» PROBLEM TO WORK ON: Please set out the stretch of records from the start through the line containing "pyautogui.click(x=317, y=518)" as a numbered list, leaving out any blank lines.

A run of records
Start

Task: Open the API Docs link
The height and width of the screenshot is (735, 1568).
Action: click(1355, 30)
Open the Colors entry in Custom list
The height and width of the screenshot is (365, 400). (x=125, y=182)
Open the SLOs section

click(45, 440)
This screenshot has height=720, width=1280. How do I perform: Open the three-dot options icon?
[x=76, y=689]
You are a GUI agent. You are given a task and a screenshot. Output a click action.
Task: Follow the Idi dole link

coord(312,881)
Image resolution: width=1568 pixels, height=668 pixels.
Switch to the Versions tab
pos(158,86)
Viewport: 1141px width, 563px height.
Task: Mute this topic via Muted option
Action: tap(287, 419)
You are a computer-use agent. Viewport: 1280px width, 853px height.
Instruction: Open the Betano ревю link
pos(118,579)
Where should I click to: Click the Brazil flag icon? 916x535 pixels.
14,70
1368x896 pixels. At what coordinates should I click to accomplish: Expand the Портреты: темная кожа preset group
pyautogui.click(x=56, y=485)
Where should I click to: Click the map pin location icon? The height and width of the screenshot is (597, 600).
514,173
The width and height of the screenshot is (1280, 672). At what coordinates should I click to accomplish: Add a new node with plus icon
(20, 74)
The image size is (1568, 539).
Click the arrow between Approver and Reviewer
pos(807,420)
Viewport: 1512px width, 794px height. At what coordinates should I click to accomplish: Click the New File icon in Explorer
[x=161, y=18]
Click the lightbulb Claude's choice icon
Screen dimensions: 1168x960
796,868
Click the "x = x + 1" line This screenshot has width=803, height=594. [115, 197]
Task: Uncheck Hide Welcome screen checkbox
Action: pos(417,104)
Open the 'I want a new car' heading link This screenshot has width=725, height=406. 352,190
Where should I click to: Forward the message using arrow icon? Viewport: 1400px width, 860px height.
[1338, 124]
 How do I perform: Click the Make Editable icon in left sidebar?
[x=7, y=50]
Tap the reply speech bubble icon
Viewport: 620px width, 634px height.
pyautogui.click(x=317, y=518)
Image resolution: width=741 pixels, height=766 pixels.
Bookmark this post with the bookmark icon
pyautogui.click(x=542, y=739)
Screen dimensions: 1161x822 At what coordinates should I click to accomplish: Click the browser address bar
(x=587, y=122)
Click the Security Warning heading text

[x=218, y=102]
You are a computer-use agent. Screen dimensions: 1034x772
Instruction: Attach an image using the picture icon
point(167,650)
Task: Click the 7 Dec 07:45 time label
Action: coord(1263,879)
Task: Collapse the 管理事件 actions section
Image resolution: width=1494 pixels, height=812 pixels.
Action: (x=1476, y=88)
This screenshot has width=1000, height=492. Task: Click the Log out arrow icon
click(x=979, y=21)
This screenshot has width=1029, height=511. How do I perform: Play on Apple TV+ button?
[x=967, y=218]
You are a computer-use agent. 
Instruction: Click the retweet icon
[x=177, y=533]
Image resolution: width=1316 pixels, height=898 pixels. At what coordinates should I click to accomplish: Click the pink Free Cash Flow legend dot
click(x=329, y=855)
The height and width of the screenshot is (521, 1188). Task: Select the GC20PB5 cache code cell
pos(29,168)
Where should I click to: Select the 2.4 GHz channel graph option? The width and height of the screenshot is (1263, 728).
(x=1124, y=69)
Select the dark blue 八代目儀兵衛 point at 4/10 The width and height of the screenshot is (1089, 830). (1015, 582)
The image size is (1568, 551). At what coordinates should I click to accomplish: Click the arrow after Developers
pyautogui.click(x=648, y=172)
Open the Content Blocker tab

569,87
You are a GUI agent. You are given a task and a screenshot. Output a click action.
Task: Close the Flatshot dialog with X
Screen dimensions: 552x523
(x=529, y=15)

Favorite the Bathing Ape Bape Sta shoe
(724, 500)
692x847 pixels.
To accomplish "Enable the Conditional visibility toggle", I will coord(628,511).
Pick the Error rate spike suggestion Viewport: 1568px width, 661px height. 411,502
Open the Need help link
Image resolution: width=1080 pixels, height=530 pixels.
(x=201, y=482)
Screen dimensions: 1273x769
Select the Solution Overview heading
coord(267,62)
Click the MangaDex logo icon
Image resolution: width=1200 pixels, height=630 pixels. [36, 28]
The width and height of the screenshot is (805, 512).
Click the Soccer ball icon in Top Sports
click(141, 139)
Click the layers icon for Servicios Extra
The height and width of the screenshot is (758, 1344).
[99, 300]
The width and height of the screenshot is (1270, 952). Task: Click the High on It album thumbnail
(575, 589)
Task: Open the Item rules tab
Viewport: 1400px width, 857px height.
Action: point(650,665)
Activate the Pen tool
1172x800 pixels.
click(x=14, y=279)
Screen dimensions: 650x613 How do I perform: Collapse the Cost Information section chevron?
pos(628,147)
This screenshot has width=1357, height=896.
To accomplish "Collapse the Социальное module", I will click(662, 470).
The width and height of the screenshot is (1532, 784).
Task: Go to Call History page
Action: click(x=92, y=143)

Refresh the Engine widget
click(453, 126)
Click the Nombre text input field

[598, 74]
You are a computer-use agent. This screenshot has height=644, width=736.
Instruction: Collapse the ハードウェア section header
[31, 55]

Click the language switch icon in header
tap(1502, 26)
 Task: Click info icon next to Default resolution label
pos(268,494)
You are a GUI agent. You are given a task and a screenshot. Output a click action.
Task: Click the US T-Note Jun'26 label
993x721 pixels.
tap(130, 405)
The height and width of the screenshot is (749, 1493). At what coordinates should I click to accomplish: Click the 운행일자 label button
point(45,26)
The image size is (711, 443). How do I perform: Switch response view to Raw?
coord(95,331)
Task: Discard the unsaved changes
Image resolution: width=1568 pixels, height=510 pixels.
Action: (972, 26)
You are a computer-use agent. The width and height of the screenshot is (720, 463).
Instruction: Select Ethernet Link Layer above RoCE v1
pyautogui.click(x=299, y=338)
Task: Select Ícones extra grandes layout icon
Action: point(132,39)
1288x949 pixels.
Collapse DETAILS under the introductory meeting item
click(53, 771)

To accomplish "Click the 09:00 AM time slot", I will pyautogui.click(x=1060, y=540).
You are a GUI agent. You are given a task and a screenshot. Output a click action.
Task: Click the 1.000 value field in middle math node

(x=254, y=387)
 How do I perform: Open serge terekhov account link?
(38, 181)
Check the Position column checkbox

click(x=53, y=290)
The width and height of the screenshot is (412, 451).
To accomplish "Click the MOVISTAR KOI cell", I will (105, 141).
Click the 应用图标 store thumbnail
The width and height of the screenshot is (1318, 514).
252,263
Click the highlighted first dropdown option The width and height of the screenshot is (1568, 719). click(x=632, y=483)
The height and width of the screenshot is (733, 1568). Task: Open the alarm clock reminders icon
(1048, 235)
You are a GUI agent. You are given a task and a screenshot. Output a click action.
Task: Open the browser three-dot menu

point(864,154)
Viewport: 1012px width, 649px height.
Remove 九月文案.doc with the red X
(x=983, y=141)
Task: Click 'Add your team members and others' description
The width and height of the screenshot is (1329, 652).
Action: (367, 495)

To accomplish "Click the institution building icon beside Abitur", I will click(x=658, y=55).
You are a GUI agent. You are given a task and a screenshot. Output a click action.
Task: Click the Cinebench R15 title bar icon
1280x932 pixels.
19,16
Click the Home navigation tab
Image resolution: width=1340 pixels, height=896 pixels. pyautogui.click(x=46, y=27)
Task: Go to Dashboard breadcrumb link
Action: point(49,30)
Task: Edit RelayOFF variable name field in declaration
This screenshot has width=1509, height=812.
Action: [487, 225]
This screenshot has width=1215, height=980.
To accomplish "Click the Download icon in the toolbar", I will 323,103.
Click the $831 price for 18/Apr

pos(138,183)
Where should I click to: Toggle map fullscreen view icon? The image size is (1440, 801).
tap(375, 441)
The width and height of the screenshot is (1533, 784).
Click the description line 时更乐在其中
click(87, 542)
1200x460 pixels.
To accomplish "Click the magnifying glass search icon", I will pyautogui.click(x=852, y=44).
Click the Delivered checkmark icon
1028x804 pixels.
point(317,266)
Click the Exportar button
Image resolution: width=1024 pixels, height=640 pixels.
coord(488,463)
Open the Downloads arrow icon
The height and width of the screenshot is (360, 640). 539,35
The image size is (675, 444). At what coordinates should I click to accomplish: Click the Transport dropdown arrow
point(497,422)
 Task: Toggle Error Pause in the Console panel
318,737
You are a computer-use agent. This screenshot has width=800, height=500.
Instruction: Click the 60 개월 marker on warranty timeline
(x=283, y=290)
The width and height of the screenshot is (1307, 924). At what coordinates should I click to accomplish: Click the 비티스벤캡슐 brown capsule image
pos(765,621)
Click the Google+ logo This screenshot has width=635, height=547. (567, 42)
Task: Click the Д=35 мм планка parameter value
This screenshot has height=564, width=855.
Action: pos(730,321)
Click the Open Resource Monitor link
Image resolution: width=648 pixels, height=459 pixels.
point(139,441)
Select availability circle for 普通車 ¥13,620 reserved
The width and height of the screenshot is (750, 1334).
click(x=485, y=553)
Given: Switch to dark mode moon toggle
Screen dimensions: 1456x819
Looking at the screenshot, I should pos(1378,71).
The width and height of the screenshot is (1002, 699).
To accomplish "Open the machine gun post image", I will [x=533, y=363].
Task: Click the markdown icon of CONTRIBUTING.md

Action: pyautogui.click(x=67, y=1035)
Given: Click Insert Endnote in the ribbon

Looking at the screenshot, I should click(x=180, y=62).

End

» CORRECT ANSWER:
1. Task: Open the API Docs link
2. The height and width of the screenshot is (735, 1568).
3. Action: click(1355, 30)
4. Open the Colors entry in Custom list
5. The height and width of the screenshot is (365, 400). (x=125, y=182)
6. Open the SLOs section
7. click(45, 440)
8. This screenshot has height=720, width=1280. How do I perform: Open the three-dot options icon?
9. [x=76, y=689]
10. You are a GUI agent. You are given a task and a screenshot. Output a click action.
11. Task: Follow the Idi dole link
12. coord(312,881)
13. Image resolution: width=1568 pixels, height=668 pixels.
14. Switch to the Versions tab
15. pos(158,86)
16. Viewport: 1141px width, 563px height.
17. Task: Mute this topic via Muted option
18. Action: tap(287, 419)
19. You are a computer-use agent. Viewport: 1280px width, 853px height.
20. Instruction: Open the Betano ревю link
21. pos(118,579)
22. Where should I click to: Click the Brazil flag icon? 916x535 pixels.
23. 14,70
24. 1368x896 pixels. At what coordinates should I click to accomplish: Expand the Портреты: темная кожа preset group
25. pyautogui.click(x=56, y=485)
26. Where should I click to: Click the map pin location icon? The height and width of the screenshot is (597, 600).
27. 514,173
28. The width and height of the screenshot is (1280, 672). At what coordinates should I click to accomplish: Add a new node with plus icon
29. (20, 74)
30. The image size is (1568, 539).
31. Click the arrow between Approver and Reviewer
32. pos(807,420)
33. Viewport: 1512px width, 794px height. At what coordinates should I click to accomplish: Click the New File icon in Explorer
34. [x=161, y=18]
35. Click the lightbulb Claude's choice icon
36. Screen dimensions: 1168x960
37. 796,868
38. Click the "x = x + 1" line This screenshot has width=803, height=594. [115, 197]
39. Task: Uncheck Hide Welcome screen checkbox
40. Action: pos(417,104)
41. Open the 'I want a new car' heading link This screenshot has width=725, height=406. 352,190
42. Where should I click to: Forward the message using arrow icon? Viewport: 1400px width, 860px height.
43. [1338, 124]
44.  How do I perform: Click the Make Editable icon in left sidebar?
45. [x=7, y=50]
46. Tap the reply speech bubble icon
47. Viewport: 620px width, 634px height.
48. pyautogui.click(x=317, y=518)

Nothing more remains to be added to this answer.